WHAT IS REQUIRED
Go through the data and tally the lines that hold the string "agent". Reply with the total alone.

───── RECORDS FOR THIS TASK ─────

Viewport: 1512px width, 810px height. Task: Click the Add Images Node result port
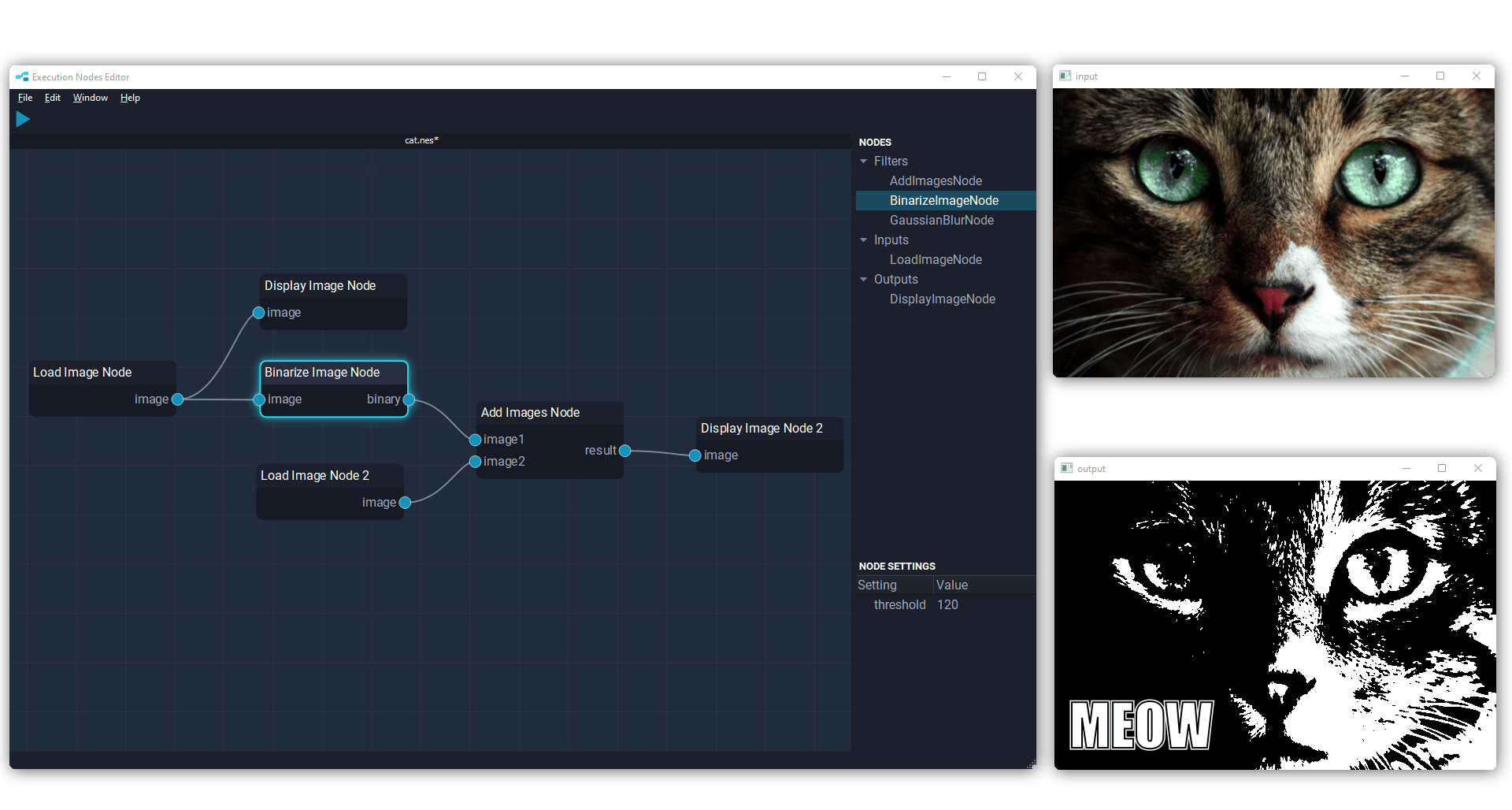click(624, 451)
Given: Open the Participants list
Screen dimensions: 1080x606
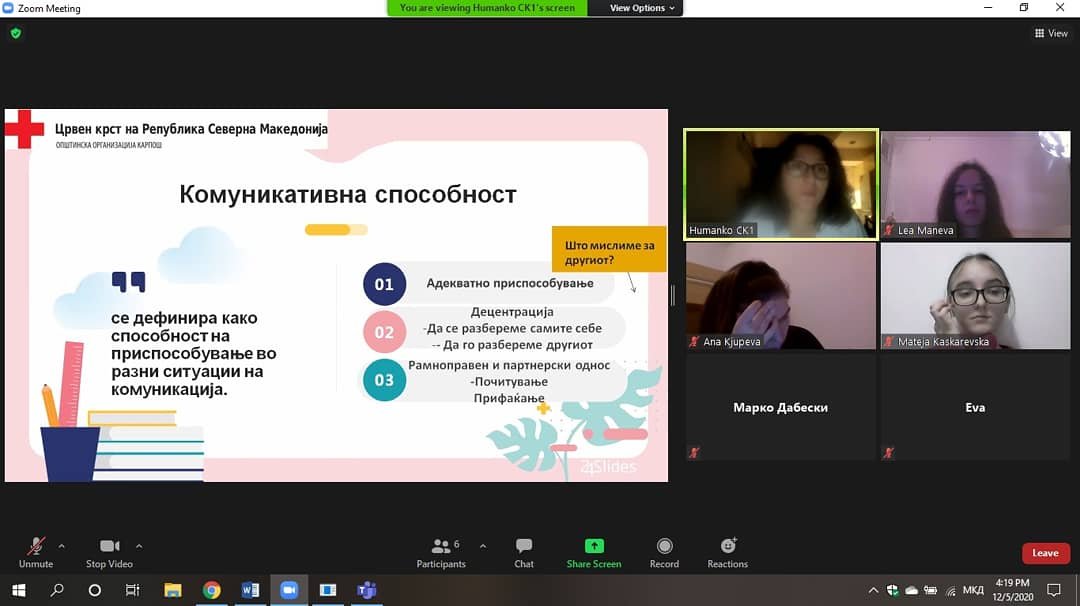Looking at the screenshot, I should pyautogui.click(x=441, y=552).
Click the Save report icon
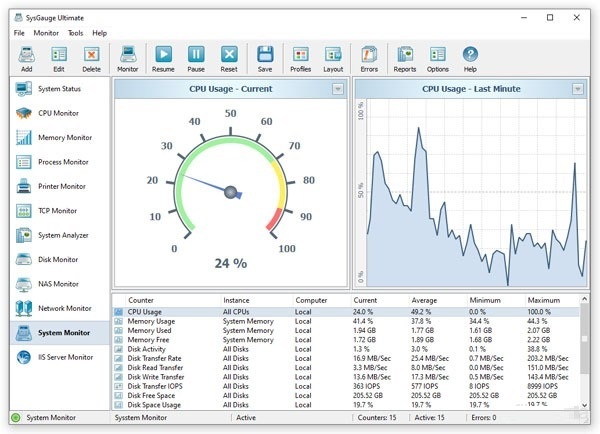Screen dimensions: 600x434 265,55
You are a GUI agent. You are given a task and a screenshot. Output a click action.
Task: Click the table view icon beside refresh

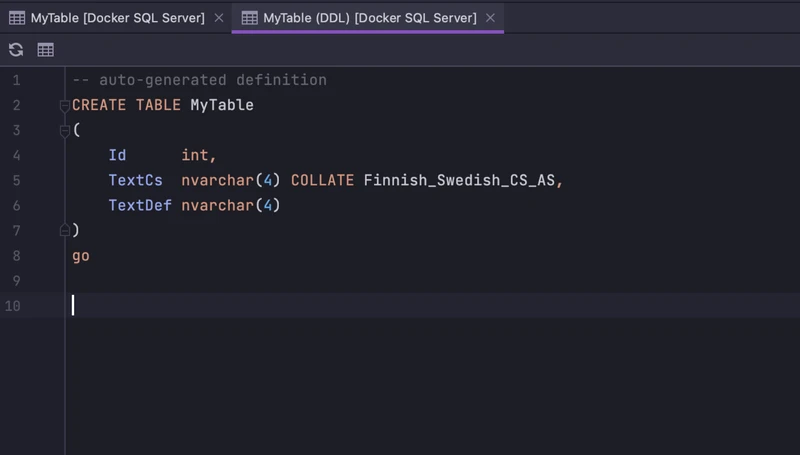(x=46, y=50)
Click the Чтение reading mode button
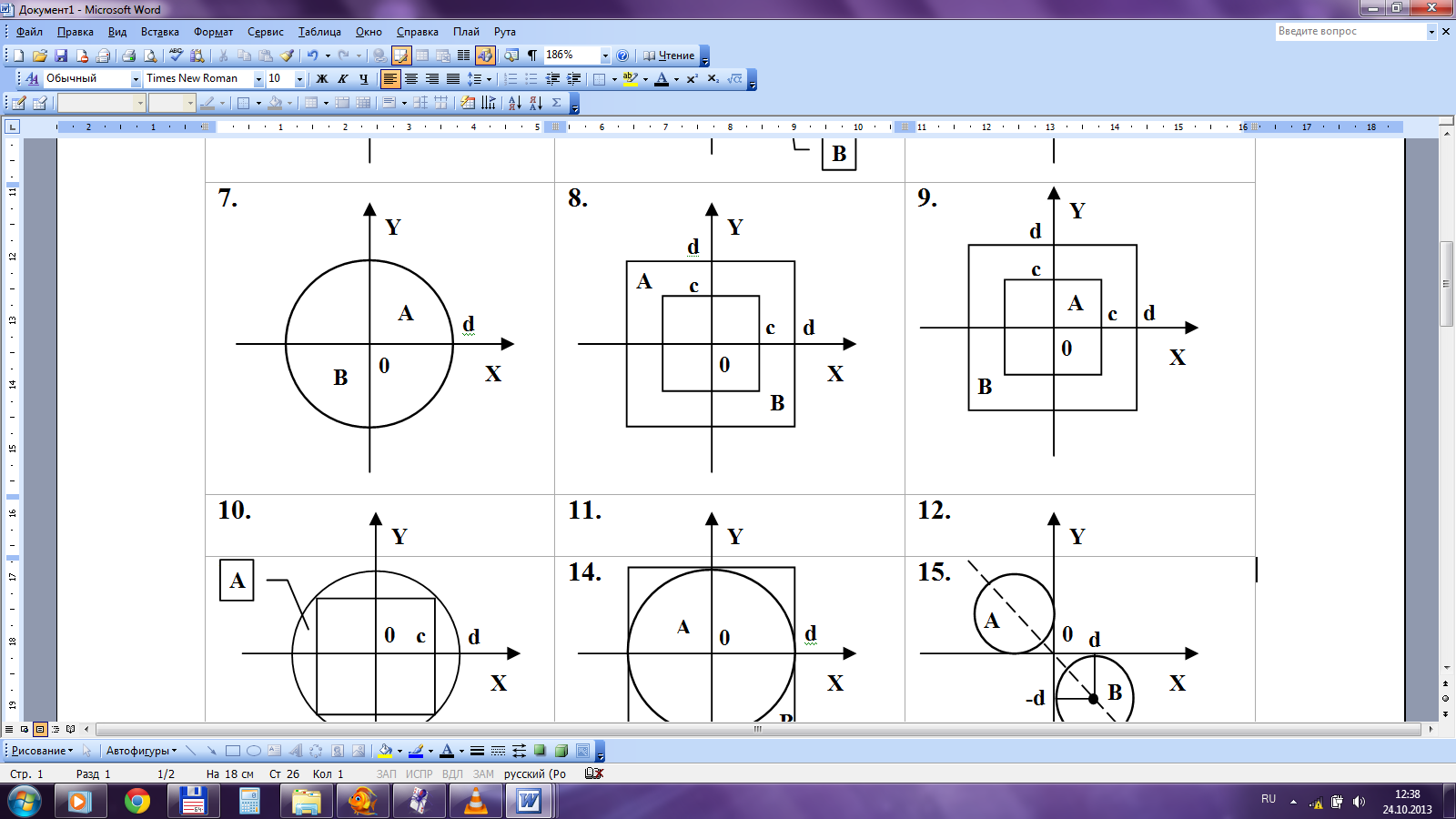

─────
───── RECORDS FOR THIS TASK ─────

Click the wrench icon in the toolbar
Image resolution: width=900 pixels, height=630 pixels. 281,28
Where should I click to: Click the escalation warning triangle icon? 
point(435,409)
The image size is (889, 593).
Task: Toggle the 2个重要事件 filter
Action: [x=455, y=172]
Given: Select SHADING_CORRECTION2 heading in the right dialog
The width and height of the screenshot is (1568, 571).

─────
───── RECORDS FOR THIS TASK ─────

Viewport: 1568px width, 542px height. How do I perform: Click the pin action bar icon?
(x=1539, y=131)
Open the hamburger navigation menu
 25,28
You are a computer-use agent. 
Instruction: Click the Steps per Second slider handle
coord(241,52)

─────

RESULT OF THE EXERCISE
2